(Stored data)
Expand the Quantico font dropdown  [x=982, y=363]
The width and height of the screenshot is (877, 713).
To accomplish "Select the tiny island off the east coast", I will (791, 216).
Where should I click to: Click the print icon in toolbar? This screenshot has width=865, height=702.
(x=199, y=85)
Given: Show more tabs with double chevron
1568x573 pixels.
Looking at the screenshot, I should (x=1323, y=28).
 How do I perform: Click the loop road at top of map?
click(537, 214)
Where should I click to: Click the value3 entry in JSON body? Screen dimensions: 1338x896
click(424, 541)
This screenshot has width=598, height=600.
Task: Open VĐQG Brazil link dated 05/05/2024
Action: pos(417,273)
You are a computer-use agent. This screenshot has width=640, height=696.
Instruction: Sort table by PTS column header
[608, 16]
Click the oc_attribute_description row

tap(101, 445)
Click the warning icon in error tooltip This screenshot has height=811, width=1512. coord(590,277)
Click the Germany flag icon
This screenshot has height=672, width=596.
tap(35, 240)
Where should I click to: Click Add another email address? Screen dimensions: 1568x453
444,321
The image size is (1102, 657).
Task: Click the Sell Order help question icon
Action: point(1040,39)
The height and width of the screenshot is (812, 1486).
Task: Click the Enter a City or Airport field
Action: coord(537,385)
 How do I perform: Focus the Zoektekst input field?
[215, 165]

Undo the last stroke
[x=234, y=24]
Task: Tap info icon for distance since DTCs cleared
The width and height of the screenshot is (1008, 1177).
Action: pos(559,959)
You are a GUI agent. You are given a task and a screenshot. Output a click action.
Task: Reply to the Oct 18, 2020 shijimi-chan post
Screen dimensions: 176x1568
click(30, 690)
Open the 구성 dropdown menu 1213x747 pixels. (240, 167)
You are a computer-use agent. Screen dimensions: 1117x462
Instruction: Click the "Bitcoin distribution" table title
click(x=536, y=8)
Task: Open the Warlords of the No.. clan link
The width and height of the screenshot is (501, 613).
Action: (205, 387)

(Exercise description) Where a line of the records above holds the word "dropdown", copy that line.

(Task solution)
Expand the Quantico font dropdown  [x=982, y=363]
Open the 구성 dropdown menu 1213x747 pixels. (240, 167)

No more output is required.